Other accounts of avant-garde art emphasize other historical aims, such as its emancipatory claims; or its aesthetic ambitions (l’art pour l’art); or the merging of art with life; or the destruction of art institutions. These aims are interwoven in the way we see these works of the historical avant-garde, and certainly constitute part of the utopic spell they hold on us. I agree with Bürger in seeing that the historical avant-garde failed to achieve its aims, and I think this is the consensus today. Any use of the term “avant-garde” to describe an artwork today may connect it stylistically to its historical antecedents, but does not truly make a claim to any revolutionary import, nor scandalize us in any way. Nevertheless, its legacy has a strong hold, and we still see the markers of differentiation in the art market, the markers of “defining itself against”. Even if we can see ourselves as post-avant-garde, the marker of the avant-garde strongly remains, because its use in setting elite tastes apart from popular tastes remains.
So where does this leave us?
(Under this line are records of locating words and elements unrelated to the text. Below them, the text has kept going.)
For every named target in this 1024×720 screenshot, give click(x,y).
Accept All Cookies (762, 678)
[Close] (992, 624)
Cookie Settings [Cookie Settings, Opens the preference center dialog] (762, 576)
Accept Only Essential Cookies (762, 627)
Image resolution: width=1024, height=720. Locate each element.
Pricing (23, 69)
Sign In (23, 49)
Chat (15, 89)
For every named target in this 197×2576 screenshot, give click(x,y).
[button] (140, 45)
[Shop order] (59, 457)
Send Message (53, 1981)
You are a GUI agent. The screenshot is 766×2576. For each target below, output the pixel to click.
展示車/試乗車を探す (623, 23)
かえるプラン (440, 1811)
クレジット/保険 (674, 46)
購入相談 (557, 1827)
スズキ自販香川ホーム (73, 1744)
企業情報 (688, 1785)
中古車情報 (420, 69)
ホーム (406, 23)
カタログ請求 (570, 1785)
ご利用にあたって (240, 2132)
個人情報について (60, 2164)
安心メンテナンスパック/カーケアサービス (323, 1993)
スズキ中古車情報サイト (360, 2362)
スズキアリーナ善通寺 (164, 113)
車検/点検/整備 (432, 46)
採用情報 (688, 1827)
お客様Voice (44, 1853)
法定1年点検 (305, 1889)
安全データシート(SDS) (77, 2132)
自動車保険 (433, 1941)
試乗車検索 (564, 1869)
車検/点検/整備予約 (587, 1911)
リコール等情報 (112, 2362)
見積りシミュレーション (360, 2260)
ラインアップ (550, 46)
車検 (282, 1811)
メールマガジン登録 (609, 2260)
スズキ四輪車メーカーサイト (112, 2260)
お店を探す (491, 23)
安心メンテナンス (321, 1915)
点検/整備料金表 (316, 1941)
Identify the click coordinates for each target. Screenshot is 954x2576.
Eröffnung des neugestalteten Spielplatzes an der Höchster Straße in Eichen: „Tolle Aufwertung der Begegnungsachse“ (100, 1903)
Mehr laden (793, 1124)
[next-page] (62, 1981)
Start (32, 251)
How do we navigate the terrain of the post-avant-garde? As art makers and art writers, recognizing the legacy of the historical avant-garde may allow us to be better cognizant of our own aims and ambitions. By gaining perspective on the relation between avant-gardism and market differentiation, we may get clearer on signal versus noise. Lastly, the emphasis above placed on the art market should not be taken to imply that the power of art is exhausted in market terms. In fact, my hope is that, in being better attuned to the effects of the art market, we can look past it to other shores. Art is a conversation, with our world and history. It’s fundamentally bound up with our aspirations for human freedom and possibility. It brings us closer together. These are a start.